Bots and botnets are commonly associated with cybercriminals stealing data, identities, credit card numbers and worse. But bots can also serve good purposes. Separating good bots from bad can also make a big difference in how you protect your company’s website and ensure that that your site gets the Internet traffic it deserves.
Most good bots are essentially crawlers sent out from the world’s biggest web sites to index content for their search engines and social media platforms. You WANT those bots to visit you. They bring you more business! Shutting them down as part of strategy to block bad bots is a losing strategy.
Here, in reverse order of how likely they are to visit any web site, are the 10 most important good bots that you should know about now. Make sure your security strategy welcomes these bots (or at least know why you chose to block them)
|Bot Name||% of Sites Crawled||Bot Type|
|Baidu Spider||89%||Search Bot|
|MSN Bot/BingBot||82%||Search Bot|
|Yandex Bot||73%||Search Bot|
|Soso Spider||61%||Search Bot|
|Sogou Spider||31%||Search Bot|
|Google Plus Share||24%||Crawler|
|Facebook External Hit||24%||Crawler|
|Google Feedfetcher||22%||Feed Fetcher|
Learn more about the Top 10 Good Bots
1. Googlebot – Googlebot is Google’s web crawling bot (sometimes also called a “spider”). Googlebot uses an algorithmic process: computer programs determine which sites to crawl, how often, and how many pages to fetch from each site. Googlebot’s crawl process begins with a list of webpage URLs, generated from previous crawl processes and augmented with Sitemap data provided by webmasters. As Googlebot visits each of these websites it detects links (SRC and HREF) on each page and adds them to its list of pages to crawl. New sites, changes to existing sites, and dead links are noted and used to update the Google index.
2. Baiduspider – Baiduspider is a robot of Baidu Chinese search engine. Baidu (Chinese: 百度; pinyin: Bǎidù) is the leading Chinese search engine for websites, audio files, and images.
3. MSN Bot/Bingbot – Retired October 2010 and rebranded as Bingbot, this is a web-crawling robot (type of Internet bot), deployed by Microsoft to supply Bing (search engine). It collects documents from the web to build a searchable index for the Bing (search engine).
4. Yandex Bot – Yandex bot is Yandex’s search engine’s crawler. Yandex is a Russian Internet company which operates the largest search engine in Russia with about 60% market share in that country. Yandex ranked as the fifth largest search engine worldwide with more than 150 million searches per day as of April 2012 and more than 25.5 million visitors.
5. Soso Spider – Soso.com is a Chinese search engine owned by Tencent Holdings Limited, which is well known for its other creation QQ. As of 13 May 2012, Soso.com is ranked as the 36th most visited website in the world and the 13th most visited website in China, according to Alexa Internet. On an average, Soso.com gets 21,064,490 page views everyday.

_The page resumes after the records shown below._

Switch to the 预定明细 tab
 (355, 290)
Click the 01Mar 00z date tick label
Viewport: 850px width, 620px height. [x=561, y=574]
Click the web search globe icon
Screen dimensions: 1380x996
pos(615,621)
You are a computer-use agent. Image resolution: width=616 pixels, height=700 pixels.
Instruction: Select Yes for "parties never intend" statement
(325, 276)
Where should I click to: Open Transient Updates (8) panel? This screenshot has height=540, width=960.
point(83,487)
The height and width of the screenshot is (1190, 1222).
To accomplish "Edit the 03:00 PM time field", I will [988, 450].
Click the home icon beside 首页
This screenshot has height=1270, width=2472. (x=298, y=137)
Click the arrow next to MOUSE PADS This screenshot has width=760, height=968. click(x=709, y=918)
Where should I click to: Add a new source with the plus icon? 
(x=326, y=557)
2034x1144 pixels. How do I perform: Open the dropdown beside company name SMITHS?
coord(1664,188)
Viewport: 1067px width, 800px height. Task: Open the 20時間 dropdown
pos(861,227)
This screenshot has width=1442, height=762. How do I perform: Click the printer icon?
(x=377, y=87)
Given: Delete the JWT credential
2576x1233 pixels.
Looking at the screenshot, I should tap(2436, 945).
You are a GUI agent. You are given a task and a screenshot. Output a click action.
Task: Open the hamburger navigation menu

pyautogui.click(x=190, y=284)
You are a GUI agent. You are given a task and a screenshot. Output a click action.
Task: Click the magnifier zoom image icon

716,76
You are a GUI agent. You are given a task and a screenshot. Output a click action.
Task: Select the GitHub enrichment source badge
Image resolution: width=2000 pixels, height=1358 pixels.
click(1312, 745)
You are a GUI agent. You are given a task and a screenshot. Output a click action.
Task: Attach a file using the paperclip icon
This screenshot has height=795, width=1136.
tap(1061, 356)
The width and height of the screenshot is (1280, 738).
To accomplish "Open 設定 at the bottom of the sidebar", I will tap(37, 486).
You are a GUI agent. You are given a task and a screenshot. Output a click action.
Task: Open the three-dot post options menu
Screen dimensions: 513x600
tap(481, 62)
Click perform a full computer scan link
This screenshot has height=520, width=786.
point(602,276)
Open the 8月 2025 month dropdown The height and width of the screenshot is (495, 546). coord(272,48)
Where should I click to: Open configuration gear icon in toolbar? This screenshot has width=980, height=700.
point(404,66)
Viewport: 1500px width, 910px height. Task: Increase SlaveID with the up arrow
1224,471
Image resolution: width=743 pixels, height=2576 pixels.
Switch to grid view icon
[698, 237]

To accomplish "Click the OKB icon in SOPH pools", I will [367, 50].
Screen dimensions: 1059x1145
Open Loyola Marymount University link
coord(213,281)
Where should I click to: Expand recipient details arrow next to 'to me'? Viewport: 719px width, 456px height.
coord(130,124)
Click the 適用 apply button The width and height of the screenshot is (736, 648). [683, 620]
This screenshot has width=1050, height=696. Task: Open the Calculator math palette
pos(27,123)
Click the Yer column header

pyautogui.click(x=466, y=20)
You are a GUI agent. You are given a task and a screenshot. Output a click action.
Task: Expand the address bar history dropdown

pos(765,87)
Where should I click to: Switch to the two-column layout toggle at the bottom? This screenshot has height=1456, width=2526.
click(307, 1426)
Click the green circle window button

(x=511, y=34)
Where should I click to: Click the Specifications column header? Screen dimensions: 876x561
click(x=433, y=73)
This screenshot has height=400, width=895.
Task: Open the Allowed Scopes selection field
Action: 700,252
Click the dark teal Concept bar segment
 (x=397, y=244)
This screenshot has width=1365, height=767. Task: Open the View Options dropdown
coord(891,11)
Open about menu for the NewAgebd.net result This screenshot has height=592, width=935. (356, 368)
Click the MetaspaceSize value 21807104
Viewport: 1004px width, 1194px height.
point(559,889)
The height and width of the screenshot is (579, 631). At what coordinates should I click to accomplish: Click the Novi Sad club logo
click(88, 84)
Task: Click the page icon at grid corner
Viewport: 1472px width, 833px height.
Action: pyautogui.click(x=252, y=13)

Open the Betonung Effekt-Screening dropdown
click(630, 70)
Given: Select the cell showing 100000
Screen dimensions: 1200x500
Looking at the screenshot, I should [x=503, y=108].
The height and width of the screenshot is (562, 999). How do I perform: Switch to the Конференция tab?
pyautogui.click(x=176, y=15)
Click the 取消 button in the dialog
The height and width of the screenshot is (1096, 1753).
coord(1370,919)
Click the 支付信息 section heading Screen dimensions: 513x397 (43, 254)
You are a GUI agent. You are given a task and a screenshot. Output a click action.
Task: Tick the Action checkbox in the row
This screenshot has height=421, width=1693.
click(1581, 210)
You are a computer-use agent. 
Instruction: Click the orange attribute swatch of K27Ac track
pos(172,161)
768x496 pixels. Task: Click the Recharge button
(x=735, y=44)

6. Exabot – Exabot is the crawler for ExaLead out of France. Founded in 2000 by search engine pioneers, Dassault Systèmes, ExaLead provides search and unified information access software.
7. Sogou Spider – Sogou.com is a Chinese search engine. It was launched August 4, 2004. As of April 2010, it has a rank of 121 in Alexa’s Internet rankings. Sogou provides an index of up to 10 billion web pages.
8. Google Plus Share – Google Plus lets you share recommendations with friends, contacts and the rest of the web – on Google search. The +1 button helps initialize Google’s instant share capabilities, and it also provides a way to give something your public stamp of approval.
9. Facebook External Hit – Facebook allows its users to send links to interesting web content to other Facebook users. Part of how this works on the Facebook system involves the temporary display of certain images or details related to the web content, such as the title of the webpage or the embed tag of a video. The Facebook system retrieves this information only after a user provides a link.
10. Google Feedfetcher – Used by Google to grab RSS or Atom feeds when users choose to add them to their Google homepage or Google Reader. Feedfetcher collects and periodically refreshes these user-initiated feeds, but does not index them in Blog Search or Google’s other search services (feeds appear in the search results only if they’ve been crawled by Googlebot).